** Exercise inputs **

* Begin *

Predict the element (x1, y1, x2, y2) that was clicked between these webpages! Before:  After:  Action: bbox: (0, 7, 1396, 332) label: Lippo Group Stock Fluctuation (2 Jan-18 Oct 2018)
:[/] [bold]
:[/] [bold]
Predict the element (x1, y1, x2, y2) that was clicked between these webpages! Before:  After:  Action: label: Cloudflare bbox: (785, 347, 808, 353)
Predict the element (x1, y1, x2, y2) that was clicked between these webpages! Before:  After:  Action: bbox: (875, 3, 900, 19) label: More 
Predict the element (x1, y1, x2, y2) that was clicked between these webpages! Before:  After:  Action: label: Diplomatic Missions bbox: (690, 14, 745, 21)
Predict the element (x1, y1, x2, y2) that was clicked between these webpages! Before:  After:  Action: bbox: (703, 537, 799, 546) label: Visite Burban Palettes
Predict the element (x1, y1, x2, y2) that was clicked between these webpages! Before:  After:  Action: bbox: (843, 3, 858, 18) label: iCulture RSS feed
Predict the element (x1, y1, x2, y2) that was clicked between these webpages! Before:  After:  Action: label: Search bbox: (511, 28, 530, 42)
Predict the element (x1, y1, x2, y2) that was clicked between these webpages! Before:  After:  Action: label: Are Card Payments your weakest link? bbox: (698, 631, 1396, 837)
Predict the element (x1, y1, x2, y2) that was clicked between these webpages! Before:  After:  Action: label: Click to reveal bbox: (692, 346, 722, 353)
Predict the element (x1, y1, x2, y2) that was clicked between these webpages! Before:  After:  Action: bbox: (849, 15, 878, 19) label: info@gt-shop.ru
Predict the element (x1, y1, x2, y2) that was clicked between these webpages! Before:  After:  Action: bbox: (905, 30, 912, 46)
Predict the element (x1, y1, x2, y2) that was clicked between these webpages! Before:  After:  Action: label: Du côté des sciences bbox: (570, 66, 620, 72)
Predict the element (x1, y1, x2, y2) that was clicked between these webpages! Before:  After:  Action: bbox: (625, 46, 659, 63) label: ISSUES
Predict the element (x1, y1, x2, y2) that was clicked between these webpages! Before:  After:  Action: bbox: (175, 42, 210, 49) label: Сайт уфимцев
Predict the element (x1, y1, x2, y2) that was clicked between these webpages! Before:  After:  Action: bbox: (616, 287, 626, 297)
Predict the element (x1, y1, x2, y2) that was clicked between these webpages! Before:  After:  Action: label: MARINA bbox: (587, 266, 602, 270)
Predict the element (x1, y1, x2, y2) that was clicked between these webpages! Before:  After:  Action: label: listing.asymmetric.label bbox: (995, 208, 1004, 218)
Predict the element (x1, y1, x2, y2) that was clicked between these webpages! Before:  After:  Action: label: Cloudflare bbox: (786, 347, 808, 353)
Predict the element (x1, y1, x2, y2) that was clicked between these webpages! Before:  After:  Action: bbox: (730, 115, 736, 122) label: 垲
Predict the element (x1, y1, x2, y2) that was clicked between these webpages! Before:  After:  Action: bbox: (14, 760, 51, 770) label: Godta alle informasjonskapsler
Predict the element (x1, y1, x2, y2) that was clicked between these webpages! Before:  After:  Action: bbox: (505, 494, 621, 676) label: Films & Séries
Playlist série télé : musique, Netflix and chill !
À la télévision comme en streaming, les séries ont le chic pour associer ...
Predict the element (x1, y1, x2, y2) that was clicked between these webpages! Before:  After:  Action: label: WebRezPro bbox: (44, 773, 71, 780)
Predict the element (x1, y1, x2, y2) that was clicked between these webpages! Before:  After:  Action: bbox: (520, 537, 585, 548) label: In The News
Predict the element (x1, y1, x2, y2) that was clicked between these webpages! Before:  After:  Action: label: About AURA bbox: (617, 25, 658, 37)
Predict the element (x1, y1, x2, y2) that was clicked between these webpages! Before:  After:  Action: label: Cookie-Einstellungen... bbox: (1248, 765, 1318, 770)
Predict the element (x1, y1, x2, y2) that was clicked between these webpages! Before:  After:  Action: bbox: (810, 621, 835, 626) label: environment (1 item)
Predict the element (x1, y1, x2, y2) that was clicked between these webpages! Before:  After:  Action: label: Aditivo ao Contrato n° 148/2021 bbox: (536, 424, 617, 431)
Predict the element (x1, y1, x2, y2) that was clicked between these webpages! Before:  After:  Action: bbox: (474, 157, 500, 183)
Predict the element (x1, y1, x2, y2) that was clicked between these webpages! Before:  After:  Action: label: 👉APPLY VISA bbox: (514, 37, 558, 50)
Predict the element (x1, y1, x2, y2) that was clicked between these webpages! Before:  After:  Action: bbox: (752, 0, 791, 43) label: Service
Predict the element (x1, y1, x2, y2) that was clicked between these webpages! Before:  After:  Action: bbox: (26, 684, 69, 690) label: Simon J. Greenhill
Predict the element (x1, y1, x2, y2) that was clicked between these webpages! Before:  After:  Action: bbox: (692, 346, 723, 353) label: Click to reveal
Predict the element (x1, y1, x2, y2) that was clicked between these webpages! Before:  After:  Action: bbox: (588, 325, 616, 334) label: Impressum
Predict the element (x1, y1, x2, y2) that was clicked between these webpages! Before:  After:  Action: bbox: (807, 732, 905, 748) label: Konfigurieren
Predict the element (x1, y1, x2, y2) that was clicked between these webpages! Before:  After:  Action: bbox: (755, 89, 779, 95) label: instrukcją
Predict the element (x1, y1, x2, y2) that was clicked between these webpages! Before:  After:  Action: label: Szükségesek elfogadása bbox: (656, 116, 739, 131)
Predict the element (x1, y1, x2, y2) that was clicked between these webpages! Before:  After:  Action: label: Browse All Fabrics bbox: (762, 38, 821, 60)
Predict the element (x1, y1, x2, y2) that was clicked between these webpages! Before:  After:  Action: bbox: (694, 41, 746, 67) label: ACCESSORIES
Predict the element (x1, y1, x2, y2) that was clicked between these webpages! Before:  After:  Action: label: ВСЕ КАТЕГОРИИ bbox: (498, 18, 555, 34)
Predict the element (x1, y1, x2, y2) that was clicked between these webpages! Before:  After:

* End *

** Exercise instructions **
Could you turn the lines above into a numbered list, starting at the line that contains "287, 626, 297)" and ending with the line that contains "À la télévision", and leave out any blank lines?

** Result **
1. Predict the element (x1, y1, x2, y2) that was clicked between these webpages! Before:  After:  Action: bbox: (616, 287, 626, 297)
2. Predict the element (x1, y1, x2, y2) that was clicked between these webpages! Before:  After:  Action: label: MARINA bbox: (587, 266, 602, 270)
3. Predict the element (x1, y1, x2, y2) that was clicked between these webpages! Before:  After:  Action: label: listing.asymmetric.label bbox: (995, 208, 1004, 218)
4. Predict the element (x1, y1, x2, y2) that was clicked between these webpages! Before:  After:  Action: label: Cloudflare bbox: (786, 347, 808, 353)
5. Predict the element (x1, y1, x2, y2) that was clicked between these webpages! Before:  After:  Action: bbox: (730, 115, 736, 122) label: 垲
6. Predict the element (x1, y1, x2, y2) that was clicked between these webpages! Before:  After:  Action: bbox: (14, 760, 51, 770) label: Godta alle informasjonskapsler
7. Predict the element (x1, y1, x2, y2) that was clicked between these webpages! Before:  After:  Action: bbox: (505, 494, 621, 676) label: Films & Séries
8. Playlist série télé : musique, Netflix and chill !
9. À la télévision comme en streaming, les séries ont le chic pour associer ...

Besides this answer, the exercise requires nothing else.